Un documentario del 2013, Recidiva zero, raccontava la scuola in carcere, la rete di scuole ristrette sviluppata da Anna Grazia Stammati (che lavora a Rebibbia), e ne rilevava le difficoltà: dalla luce per studiare, all’assenza di aule, al modo di ottenere i libri da fuori. “Educazione diffusa per me è la parola chiave”, ribadisce Rossella Scotta. “Vorremmo seguirli anche fuori, non soltanto per continuare a sostenere il loro percorso formativo e di risocializzazione, ma per chiedergli di aiutarci con gli altri, gli studenti che stanno dentro e quelli che stanno fuori”.

Al Salone del libro di Torino doveva partecipare Francesco S. per leggere un suo testo. Sarebbe stato il primo permesso in trent’anni per un uomo che finirà di scontare la sua pena di trent’anni tra otto mesi. Qualche giorno prima gli è stato comunicato che la domanda di permesso era stata respinta. Si è arrabbiato, ma poi ha scritto una lettera a Maria Virginia, la studentessa che ha letto il suo testo all’incontro al suo posto:

Carissima Maria Virginia, con la tua lettura tu hai dimostrato amore verso gli emarginati: spero che ci saranno momenti in cui ti potrò dimostrare che anche un camorrista, nel momento che si ravvede e prende consapevolezza del male che ha recato alle persone, può dare amore senza essere ricambiato, cosa inimmaginabile nel periodo che ha albergato il buio nella sua vita.

È proprio la relazione che gli studenti di fuori hanno con quelli di dentro la cosa più sorprendente. Alcuni dei ragazzi che hanno partecipato l’anno scorso al progetto hanno deciso quest’anno di tornare, altri sono lì e prendono appunti, fanno domande, si raccontano, riportano l’esperienza nelle loro classi. Dopo poche ore dentro il carcere, le discussioni sui temi come la giustizia in Italia, i suoi tempi, i suoi luoghi, ma anche sulla mafia o sulla violenza, acquistano immediatamente un altro senso, più umano e comprensibile.
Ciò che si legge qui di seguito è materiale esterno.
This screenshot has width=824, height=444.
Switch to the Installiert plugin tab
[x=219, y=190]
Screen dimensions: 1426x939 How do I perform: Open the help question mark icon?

Nel secondo dei tre incontri la sorveglianza del carcere aveva deciso che, nella stessa aula, gli studenti esterni e quelli ristretti dovessero essere separati. La cosa era sembrata insensata e contraria al senso del progetto, quello di un laboratorio didattico integrato. Ma invece di recriminare tutti i partecipanti hanno deciso di ragionare e lavorare in modo espressivo e ironico su questa separazione: ne sono venuti fuori racconti e vignette. Come se per inventarsi un nuovo modello politico, sociale, comunitario, si dovesse provare a immaginare davvero un altro linguaggio.